◆ Required action: Filter the records, keeping every line that has the string "below".

◆ Data records:
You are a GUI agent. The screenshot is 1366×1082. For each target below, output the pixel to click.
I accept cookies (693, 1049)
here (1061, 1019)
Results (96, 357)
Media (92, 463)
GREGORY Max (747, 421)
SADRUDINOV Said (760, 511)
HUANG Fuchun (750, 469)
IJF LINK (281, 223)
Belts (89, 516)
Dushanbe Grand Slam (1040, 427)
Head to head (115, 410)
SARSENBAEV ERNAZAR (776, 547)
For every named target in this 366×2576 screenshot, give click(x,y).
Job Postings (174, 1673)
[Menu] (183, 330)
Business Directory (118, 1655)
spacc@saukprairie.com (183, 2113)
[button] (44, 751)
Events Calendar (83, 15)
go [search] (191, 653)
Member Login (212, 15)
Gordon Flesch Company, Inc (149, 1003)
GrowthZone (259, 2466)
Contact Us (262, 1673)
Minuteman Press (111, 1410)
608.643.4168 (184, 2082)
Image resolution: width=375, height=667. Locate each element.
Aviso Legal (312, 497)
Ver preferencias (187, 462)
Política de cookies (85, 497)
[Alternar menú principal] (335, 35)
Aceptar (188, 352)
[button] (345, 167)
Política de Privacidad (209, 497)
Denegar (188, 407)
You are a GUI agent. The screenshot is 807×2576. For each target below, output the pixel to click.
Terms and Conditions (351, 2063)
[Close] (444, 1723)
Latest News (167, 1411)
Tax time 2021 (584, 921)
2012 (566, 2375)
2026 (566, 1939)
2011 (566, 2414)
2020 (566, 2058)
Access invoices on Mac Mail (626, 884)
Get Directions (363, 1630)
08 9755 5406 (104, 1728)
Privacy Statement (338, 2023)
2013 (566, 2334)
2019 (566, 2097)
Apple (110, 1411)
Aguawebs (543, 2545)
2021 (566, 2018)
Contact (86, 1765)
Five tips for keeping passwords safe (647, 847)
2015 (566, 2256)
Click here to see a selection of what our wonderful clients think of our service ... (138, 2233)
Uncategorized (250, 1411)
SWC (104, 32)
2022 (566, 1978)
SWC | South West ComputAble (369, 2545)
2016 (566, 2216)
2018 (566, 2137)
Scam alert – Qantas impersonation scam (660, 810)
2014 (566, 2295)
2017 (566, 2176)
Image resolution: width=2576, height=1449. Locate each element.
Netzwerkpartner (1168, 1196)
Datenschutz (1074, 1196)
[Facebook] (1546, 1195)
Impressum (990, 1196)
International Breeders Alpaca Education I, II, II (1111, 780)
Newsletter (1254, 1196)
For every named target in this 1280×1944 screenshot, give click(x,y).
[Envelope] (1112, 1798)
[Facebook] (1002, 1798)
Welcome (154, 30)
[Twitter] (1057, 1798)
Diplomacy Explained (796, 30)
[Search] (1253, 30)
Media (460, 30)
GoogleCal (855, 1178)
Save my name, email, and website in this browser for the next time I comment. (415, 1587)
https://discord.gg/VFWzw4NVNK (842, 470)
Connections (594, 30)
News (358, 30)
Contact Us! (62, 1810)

◆ Result:
You are a GUI agent. The screenshot is 1366×1082. For each target below, output the pixel to click.
You are a GUI agent. The screenshot is 807×2576. For each target below, output the pixel to click.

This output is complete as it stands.